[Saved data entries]
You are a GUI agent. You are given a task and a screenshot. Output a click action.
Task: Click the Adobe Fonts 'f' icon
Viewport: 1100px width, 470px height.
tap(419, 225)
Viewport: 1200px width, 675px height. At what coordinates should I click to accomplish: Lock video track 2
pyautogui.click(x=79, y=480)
...
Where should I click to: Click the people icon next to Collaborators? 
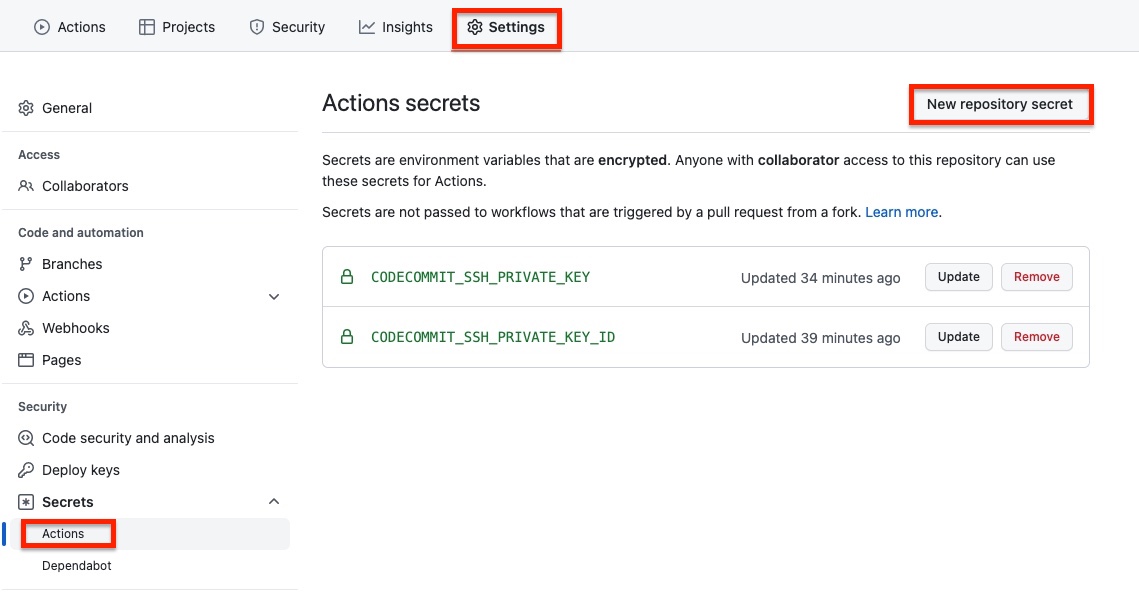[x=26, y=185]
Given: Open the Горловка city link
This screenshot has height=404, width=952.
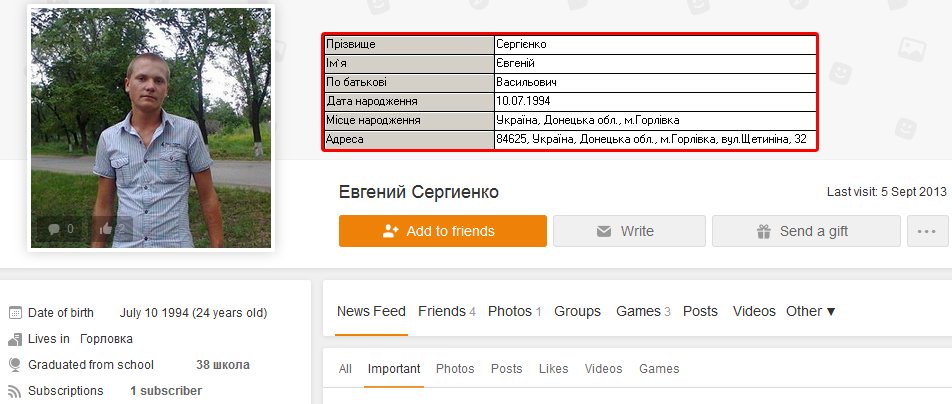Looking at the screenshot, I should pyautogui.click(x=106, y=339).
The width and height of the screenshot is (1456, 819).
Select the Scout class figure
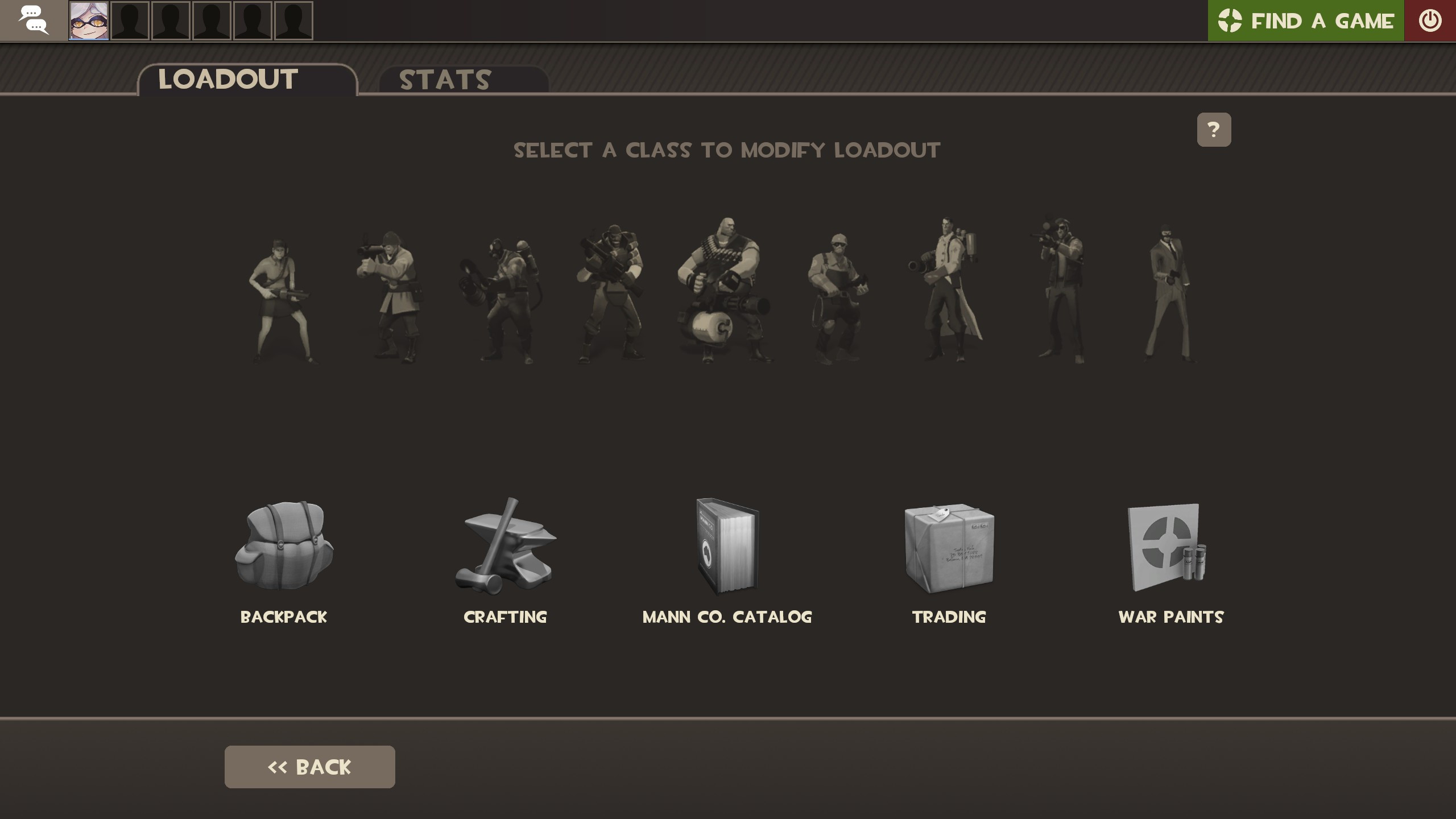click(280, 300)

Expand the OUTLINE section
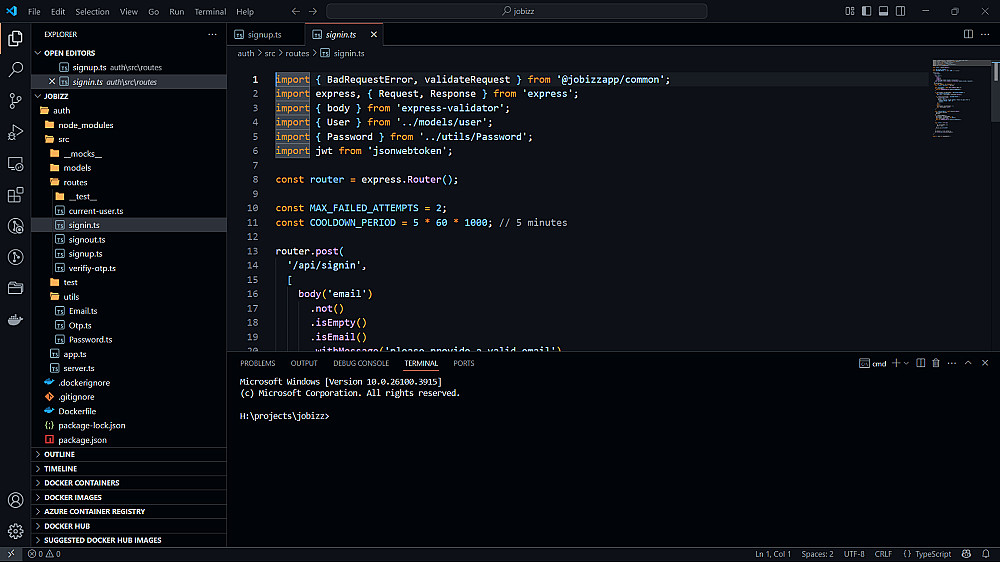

* _Assigned task_
Copy out exactly the lines above beginning with the line that contains "Where should I" and finishing with the line that contains "Expand the OUTLINE section", including both; leave the pictures out.

* _The completed task_
Where should I click to: Click the people icon next to Collaborators? 
[x=26, y=185]
Given: Open the Горловка city link
This screenshot has height=404, width=952.
Looking at the screenshot, I should pyautogui.click(x=106, y=339).
The width and height of the screenshot is (1456, 819).
Select the Scout class figure
click(280, 300)

Expand the OUTLINE section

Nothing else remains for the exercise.